The problem
Return the records in full, with every character preserved.

[Stored items]
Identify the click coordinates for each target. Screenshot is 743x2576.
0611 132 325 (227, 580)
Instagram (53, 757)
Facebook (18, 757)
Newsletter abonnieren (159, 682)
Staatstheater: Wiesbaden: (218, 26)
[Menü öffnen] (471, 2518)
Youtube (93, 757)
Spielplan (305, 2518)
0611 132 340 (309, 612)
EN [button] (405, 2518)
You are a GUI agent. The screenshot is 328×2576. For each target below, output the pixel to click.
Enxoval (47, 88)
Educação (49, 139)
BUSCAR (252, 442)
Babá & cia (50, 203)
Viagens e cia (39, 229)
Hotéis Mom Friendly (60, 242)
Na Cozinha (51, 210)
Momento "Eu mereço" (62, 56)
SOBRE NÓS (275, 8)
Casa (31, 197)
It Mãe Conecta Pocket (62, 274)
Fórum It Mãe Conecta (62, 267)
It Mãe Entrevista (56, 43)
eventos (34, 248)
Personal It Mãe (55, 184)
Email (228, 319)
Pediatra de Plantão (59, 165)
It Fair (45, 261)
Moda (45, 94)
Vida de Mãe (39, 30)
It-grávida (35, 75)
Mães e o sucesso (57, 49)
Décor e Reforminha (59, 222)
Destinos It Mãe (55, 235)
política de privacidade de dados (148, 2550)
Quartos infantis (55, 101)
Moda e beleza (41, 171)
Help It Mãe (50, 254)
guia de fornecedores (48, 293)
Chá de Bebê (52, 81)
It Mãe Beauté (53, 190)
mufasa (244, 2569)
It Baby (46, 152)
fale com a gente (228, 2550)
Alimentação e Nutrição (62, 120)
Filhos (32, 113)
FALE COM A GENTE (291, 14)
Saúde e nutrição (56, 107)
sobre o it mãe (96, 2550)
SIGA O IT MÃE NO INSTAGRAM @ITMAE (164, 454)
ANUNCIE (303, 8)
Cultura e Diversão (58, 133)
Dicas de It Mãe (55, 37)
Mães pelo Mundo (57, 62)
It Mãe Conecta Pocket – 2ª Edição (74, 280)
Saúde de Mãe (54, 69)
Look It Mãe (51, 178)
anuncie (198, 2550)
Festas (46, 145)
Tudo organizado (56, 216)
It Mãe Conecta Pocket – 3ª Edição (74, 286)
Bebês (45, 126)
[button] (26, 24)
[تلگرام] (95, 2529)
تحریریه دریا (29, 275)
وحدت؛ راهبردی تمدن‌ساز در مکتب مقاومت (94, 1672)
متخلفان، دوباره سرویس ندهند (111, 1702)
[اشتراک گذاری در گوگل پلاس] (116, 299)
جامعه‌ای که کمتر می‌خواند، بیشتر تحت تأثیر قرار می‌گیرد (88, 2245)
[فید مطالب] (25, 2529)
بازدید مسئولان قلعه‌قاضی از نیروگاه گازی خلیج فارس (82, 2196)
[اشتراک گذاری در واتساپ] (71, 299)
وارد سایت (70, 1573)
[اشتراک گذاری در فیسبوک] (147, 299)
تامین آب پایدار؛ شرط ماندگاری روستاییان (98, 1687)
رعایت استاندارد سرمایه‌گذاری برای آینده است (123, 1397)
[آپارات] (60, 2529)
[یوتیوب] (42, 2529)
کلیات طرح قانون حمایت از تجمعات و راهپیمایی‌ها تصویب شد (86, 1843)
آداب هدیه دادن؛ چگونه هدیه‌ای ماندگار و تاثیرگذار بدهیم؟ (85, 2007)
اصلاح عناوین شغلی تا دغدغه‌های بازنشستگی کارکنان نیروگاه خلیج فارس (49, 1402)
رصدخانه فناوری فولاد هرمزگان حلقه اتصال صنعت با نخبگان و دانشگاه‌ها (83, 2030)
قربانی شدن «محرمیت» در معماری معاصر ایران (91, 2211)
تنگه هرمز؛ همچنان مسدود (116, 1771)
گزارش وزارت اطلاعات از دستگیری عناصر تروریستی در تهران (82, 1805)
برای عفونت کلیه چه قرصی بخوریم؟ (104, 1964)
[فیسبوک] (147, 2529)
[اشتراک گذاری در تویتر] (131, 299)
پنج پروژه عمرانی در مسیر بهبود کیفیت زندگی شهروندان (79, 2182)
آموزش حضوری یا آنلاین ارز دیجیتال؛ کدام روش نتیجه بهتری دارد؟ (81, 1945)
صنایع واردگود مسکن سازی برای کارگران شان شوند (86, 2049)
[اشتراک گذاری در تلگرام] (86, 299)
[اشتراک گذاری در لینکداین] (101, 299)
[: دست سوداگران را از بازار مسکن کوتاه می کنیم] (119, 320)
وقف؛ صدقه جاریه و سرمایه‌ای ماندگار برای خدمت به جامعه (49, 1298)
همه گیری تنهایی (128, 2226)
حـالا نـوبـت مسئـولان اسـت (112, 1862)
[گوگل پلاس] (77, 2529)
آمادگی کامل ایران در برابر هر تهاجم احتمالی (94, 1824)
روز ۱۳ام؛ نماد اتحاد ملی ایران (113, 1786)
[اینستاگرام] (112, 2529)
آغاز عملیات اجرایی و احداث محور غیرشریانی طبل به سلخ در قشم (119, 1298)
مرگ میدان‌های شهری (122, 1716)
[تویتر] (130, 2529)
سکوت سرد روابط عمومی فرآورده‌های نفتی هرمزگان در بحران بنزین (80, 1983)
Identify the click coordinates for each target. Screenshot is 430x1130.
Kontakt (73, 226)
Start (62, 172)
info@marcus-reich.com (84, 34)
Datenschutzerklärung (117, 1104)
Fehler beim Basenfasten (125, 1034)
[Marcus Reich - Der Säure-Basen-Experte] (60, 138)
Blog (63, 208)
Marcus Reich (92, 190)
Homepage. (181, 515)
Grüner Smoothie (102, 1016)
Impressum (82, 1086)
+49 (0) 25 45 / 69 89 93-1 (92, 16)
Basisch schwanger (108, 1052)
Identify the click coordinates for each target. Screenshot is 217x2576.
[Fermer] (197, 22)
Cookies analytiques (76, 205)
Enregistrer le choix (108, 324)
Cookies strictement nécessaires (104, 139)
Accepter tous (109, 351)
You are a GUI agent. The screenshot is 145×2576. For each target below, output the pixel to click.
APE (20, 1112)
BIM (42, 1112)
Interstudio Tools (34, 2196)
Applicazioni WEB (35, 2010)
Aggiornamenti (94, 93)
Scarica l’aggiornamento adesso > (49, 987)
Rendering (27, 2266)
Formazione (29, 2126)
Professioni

Completed task
Identify the click coordinates for each target. Screenshot is 743x2576.
0611 132 325 (227, 580)
Instagram (53, 757)
Facebook (18, 757)
Newsletter abonnieren (159, 682)
Staatstheater: Wiesbaden: (218, 26)
[Menü öffnen] (471, 2518)
Youtube (93, 757)
Spielplan (305, 2518)
0611 132 340 (309, 612)
EN [button] (405, 2518)
You are a GUI agent. The screenshot is 328×2576. For each target below, output the pixel to click.
Enxoval (47, 88)
Educação (49, 139)
BUSCAR (252, 442)
Babá & cia (50, 203)
Viagens e cia (39, 229)
Hotéis Mom Friendly (60, 242)
Na Cozinha (51, 210)
Momento "Eu mereço" (62, 56)
SOBRE NÓS (275, 8)
Casa (31, 197)
It Mãe Conecta Pocket (62, 274)
Fórum It Mãe Conecta (62, 267)
It Mãe Entrevista (56, 43)
eventos (34, 248)
Personal It Mãe (55, 184)
Email (228, 319)
Pediatra de Plantão (59, 165)
It Fair (45, 261)
Moda (45, 94)
Vida de Mãe (39, 30)
It-grávida (35, 75)
Mães e o sucesso (57, 49)
Décor e Reforminha (59, 222)
Destinos It Mãe (55, 235)
política de privacidade de dados (148, 2550)
Quartos infantis (55, 101)
Moda e beleza (41, 171)
Help It Mãe (50, 254)
guia de fornecedores (48, 293)
Chá de Bebê (52, 81)
It Mãe Beauté (53, 190)
mufasa (244, 2569)
It Baby (46, 152)
fale com a gente (228, 2550)
Alimentação e Nutrição (62, 120)
Filhos (32, 113)
FALE COM A GENTE (291, 14)
Saúde e nutrição (56, 107)
sobre o it mãe (96, 2550)
SIGA O IT MÃE NO INSTAGRAM @ITMAE (164, 454)
ANUNCIE (303, 8)
Cultura e Diversão (58, 133)
Dicas de It Mãe (55, 37)
Mães pelo Mundo (57, 62)
It Mãe Conecta Pocket – 2ª Edição (74, 280)
Saúde de Mãe (54, 69)
Look It Mãe (51, 178)
anuncie (198, 2550)
Festas (46, 145)
Tudo organizado (56, 216)
It Mãe Conecta Pocket – 3ª Edição (74, 286)
Bebês (45, 126)
[button] (26, 24)
[تلگرام] (95, 2529)
تحریریه دریا (29, 275)
وحدت؛ راهبردی تمدن‌ساز در مکتب مقاومت (94, 1672)
متخلفان، دوباره سرویس ندهند (111, 1702)
[اشتراک گذاری در گوگل پلاس] (116, 299)
جامعه‌ای که کمتر می‌خواند، بیشتر تحت تأثیر قرار می‌گیرد (88, 2245)
[فید مطالب] (25, 2529)
بازدید مسئولان قلعه‌قاضی از نیروگاه گازی خلیج فارس (82, 2196)
[اشتراک گذاری در واتساپ] (71, 299)
وارد سایت (70, 1573)
[اشتراک گذاری در فیسبوک] (147, 299)
تامین آب پایدار؛ شرط ماندگاری روستاییان (98, 1687)
رعایت استاندارد سرمایه‌گذاری برای آینده است (123, 1397)
[آپارات] (60, 2529)
[یوتیوب] (42, 2529)
کلیات طرح قانون حمایت از تجمعات و راهپیمایی‌ها تصویب شد (86, 1843)
آداب هدیه دادن؛ چگونه هدیه‌ای ماندگار و تاثیرگذار بدهیم؟ (85, 2007)
اصلاح عناوین شغلی تا دغدغه‌های بازنشستگی کارکنان نیروگاه خلیج فارس (49, 1402)
رصدخانه فناوری فولاد هرمزگان حلقه اتصال صنعت با نخبگان و دانشگاه‌ها (83, 2030)
قربانی شدن «محرمیت» در معماری معاصر ایران (91, 2211)
تنگه هرمز؛ همچنان مسدود (116, 1771)
گزارش وزارت اطلاعات از دستگیری عناصر تروریستی در تهران (82, 1805)
برای عفونت کلیه چه قرصی بخوریم؟ (104, 1964)
[فیسبوک] (147, 2529)
[اشتراک گذاری در تویتر] (131, 299)
پنج پروژه عمرانی در مسیر بهبود کیفیت زندگی شهروندان (79, 2182)
آموزش حضوری یا آنلاین ارز دیجیتال؛ کدام روش نتیجه بهتری دارد؟ (81, 1945)
صنایع واردگود مسکن سازی برای کارگران شان شوند (86, 2049)
[اشتراک گذاری در تلگرام] (86, 299)
[اشتراک گذاری در لینکداین] (101, 299)
[: دست سوداگران را از بازار مسکن کوتاه می کنیم] (119, 320)
وقف؛ صدقه جاریه و سرمایه‌ای ماندگار برای خدمت به جامعه (49, 1298)
همه گیری تنهایی (128, 2226)
حـالا نـوبـت مسئـولان اسـت (112, 1862)
[گوگل پلاس] (77, 2529)
آمادگی کامل ایران در برابر هر تهاجم احتمالی (94, 1824)
روز ۱۳ام؛ نماد اتحاد ملی ایران (113, 1786)
[اینستاگرام] (112, 2529)
آغاز عملیات اجرایی و احداث محور غیرشریانی طبل به سلخ در قشم (119, 1298)
مرگ میدان‌های شهری (122, 1716)
[تویتر] (130, 2529)
سکوت سرد روابط عمومی فرآورده‌های نفتی هرمزگان در بحران بنزین (80, 1983)
Identify the click coordinates for each target. Screenshot is 430x1130.
Kontakt (73, 226)
Start (62, 172)
info@marcus-reich.com (84, 34)
Datenschutzerklärung (117, 1104)
Fehler beim Basenfasten (125, 1034)
[Marcus Reich - Der Säure-Basen-Experte] (60, 138)
Blog (63, 208)
Marcus Reich (92, 190)
Homepage. (181, 515)
Grüner Smoothie (102, 1016)
Impressum (82, 1086)
+49 (0) 25 45 / 69 89 93-1 (92, 16)
Basisch schwanger (108, 1052)
Identify the click coordinates for each target. Screenshot is 217x2576.
[Fermer] (197, 22)
Cookies analytiques (76, 205)
Enregistrer le choix (108, 324)
Cookies strictement nécessaires (104, 139)
Accepter tous (109, 351)
You are a GUI agent. The screenshot is 145×2576. For each target below, output the pixel to click.
APE (20, 1112)
BIM (42, 1112)
Interstudio Tools (34, 2196)
Applicazioni WEB (35, 2010)
Aggiornamenti (94, 93)
Scarica l’aggiornamento adesso > (49, 987)
Rendering (27, 2266)
Formazione (29, 2126)
Professioni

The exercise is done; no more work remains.